Although the CAS finding was only a small element of a much wider case, it is nonetheless the first time that an international tribunal has declared a position on the Gibraltar question.

Pressed by the influential Royal Spanish Football Federation, FIFA had argued that Gibraltar was a disputed, sensitive territory, “a unique case” that should not be admitted as a member of football’s world governing body in the face of opposition from Spain.

But the three-man CAS panel dismissed that assertion and said blocking Gibraltar’s membership on those grounds would amount to a veto “without any legal basis”.

In its ruling, the panel found that “…under public international law the sovereignty of Gibraltar is clearly British and no actual legal dispute is presently pending.”

Not only that, the panel concluded “…there is no legitimate dispute, as Spain ceded Gibraltar to the United Kingdom in 1713 pursuant to Article X of the Treaty of Utrecht…”

The finding is hugely significant because on numerous occasions in the past - not just in football but in the EU and other international fora too - the Spanish Government has sought to exclude Gibraltar on the grounds that the Rock is a disputed territory.

The UK has challenged Spain to test its sovereignty claim before the International Court of Justice, but the Spanish Government has never submitted to an objective determination of the issues.

The UK and Gibraltar have always countered the Spanish claim that the Rock is a disputed territory. Now, the CAS has dismissed it too.

“It is a very significant finding,” said Michael Llamas, QC, the Attorney General and President of the Gibraltar FA.

“It is the first time that a court of law unequivocally states that the rule of law cannot be disapplied to Gibraltar at the whim of Spain, specifically, whenever Spain invokes the sovereignty dispute.”

“The CAS panel has tackled this vital issue head-on and has not shied away from making one of the most important rulings we have ever had in favour of Gibraltar.”

The CAS decision will be relevant in future every time Spain seeks to use its sovereignty claim to deprive Gibraltar from something it is entitled to as a matter of law.

“One obvious example is EU aviation measures,” said Mr Llamas, who formed a key part of the legal team that prepared the GFA’s case.

“I know that we are now in a Brexit scenario, but the approach CAS has taken here is the approach the EU Commission should have taken many years ago instead of agreeing to suspend the application of EU aviation measures to Gibraltar.”

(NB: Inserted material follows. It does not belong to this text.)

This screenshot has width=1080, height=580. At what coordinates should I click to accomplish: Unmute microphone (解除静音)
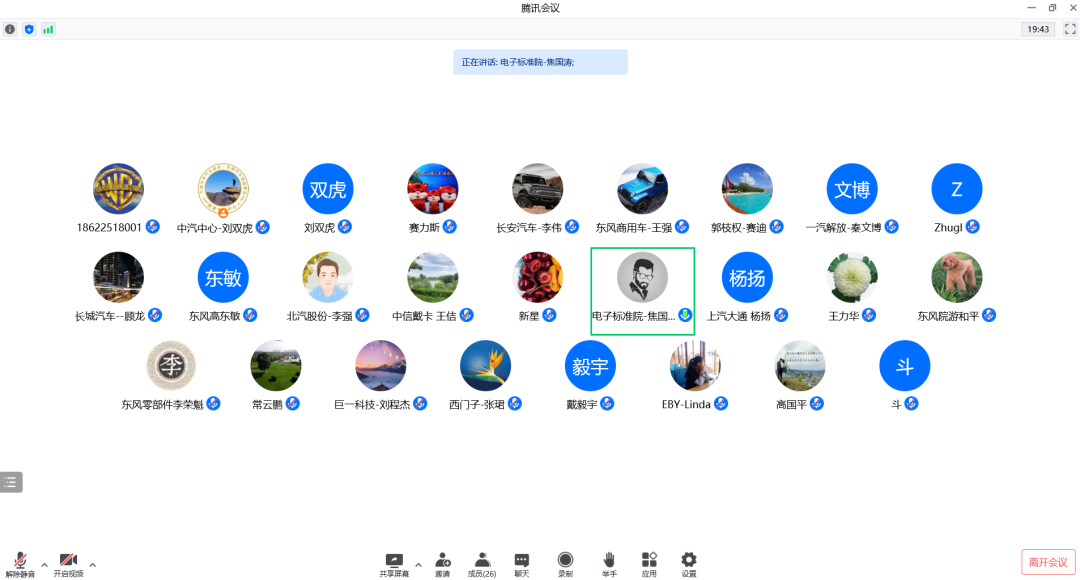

The CAS panel of arbitrators was presided by Professor Massimo Coccia, a professor and attorney from Rome, Italy, who sat alongside Professor Jan Paulsson, a professor and attorney from Miami, in the US, and Bernhard Welten, an attorney from Bern, Switzerland.

Professor Coccia and Professor Paulsson are considered to be among the top arbitrators and international lawyers in the world.

The court’s decision in the case between the GFA and FIFA has not yet been published in full.

However, following repeated requests over several weeks, the Gibraltar FA finally agreed to release sections to the Chronicle after Chief Minister Fabian Picardo referred to the ruling during an address to the UN Committee of 24 earlier this year. At the time, Mr Picardo described the decision as “a seminal judgement”.

“What the decision does is that it sets an important precedent to be followed by other courts and international organisations,” Mr Llamas told the Chronicle yesterday.

“The analysis carried out by CAS is the right one and the one that should be followed.”

“In my view, it is also saying, as our Chief Ministers have constantly been telling the UN, that if Spain really believes in what it says it should take its dispute to the relevant court and until such time as it does so, its position is not credible and should be disregarded.”